Research Frontier: Compilers Catch Up to Hand-Written Kernels (2024 to 2026)

Two threads define the current frontier. The first is the maturation of torch.compile and TorchInductor: as of PyTorch 2.x it has moved from an opt-in experiment to the default fast path, with TensorRT-LLM and vendor inference stacks routinely reporting large fp8 and int4 serving gains from quantize-then-compile pipelines on Hopper and Blackwell GPUs. The second is the rise of high-level kernel languages that blur the line between writing a kernel and compiling one. Triton lets researchers express fused kernels in Python and have them lowered to fast GPU code, and it is the backend TorchInductor itself emits; Mojo and the broader MLIR-based compiler ecosystem push toward a single language that spans portable model code and hardware-tuned kernels. The open question the field is chasing is whether an automatic compiler can consistently match a hand-written FlashAttention-class kernel; for an increasing share of memory-bound chains the answer is now yes, which is steadily shrinking the set of operations that still demand hand tuning. We will see these compiled engines multiplied across machines through the fleet-sizing arithmetic of Section 22.9, which turns one node's compiled throughput into a machine count for the whole deployment.

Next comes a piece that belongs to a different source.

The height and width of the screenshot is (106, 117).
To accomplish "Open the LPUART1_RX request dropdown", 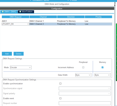I will pos(16,24).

With compilation, this chapter's per-node toolkit is complete: quantization shrinks the bytes, FlashAttention and continuous batching reorganize the heavy operations, and compilation removes the interpreter and the redundant memory traffic that sit between them. Each technique makes one node do more, and every one of those single-node gains is about to be multiplied. Section 22.9 takes the per-node throughput and latency numbers these sections produced and turns them into the central economic question of distributed serving: given a request volume and a latency budget, how many of these optimized nodes does the fleet actually need?

Exercise 22.8.1: Read the Fusion Model Conceptual

Using the traffic model of Section 2, explain why fusing a chain of two elementwise operations buys far less than fusing a chain of ten, even though both remove the same per-op launch overhead. Then argue why fusion gives almost no benefit when the chain is a single large matrix multiply with no neighbors: identify which term in $T_{\text{unfused}} = 2nB$ collapses, and connect your answer to where that operation sits on the roofline of Section 3.7.

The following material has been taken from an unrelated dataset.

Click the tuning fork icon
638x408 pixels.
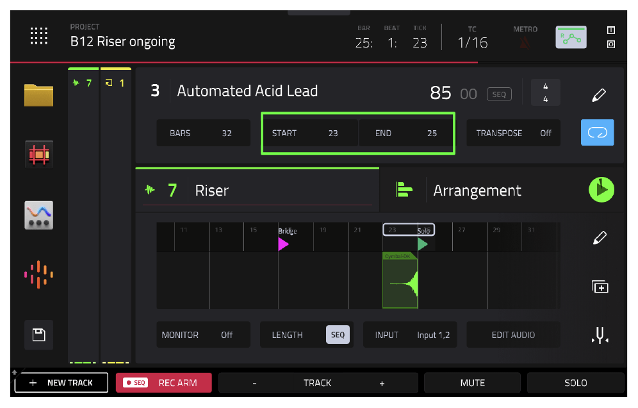click(600, 335)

Exercise 22.8.2: Extend the Traffic Counter Coding

Modify Code 22.8.1 so the chain length $n$ is a parameter and the side-input count $c$ is configurable. Sweep $n$ from 1 to 16 with $c = 1$, print the predicted memory-bound speedup $(2n + c)/(2 + c)$ for each, and confirm it matches the traffic-ratio computation. Then add a second regime where each op also performs heavy arithmetic (raise the FLOPs per element until the chain becomes compute-bound) and show that once the operation leaves the memory-bound region, the fusion speedup flattens out. Explain what changed.

Exercise 22.8.3: Build versus Flexibility Analysis

You serve one model on a fleet that mixes two GPU generations and whose request shapes vary widely by hour. Compare three strategies (eager PyTorch, torch.compile, and an ahead-of-time TensorRT engine per GPU generation) along four axes: peak per-node throughput, engineering and rebuild cost when hardware or shapes change, portability across the mixed fleet, and risk of a shape the engine was not built for. Recommend one strategy and state the single fleet condition that, if it changed, would flip your recommendation.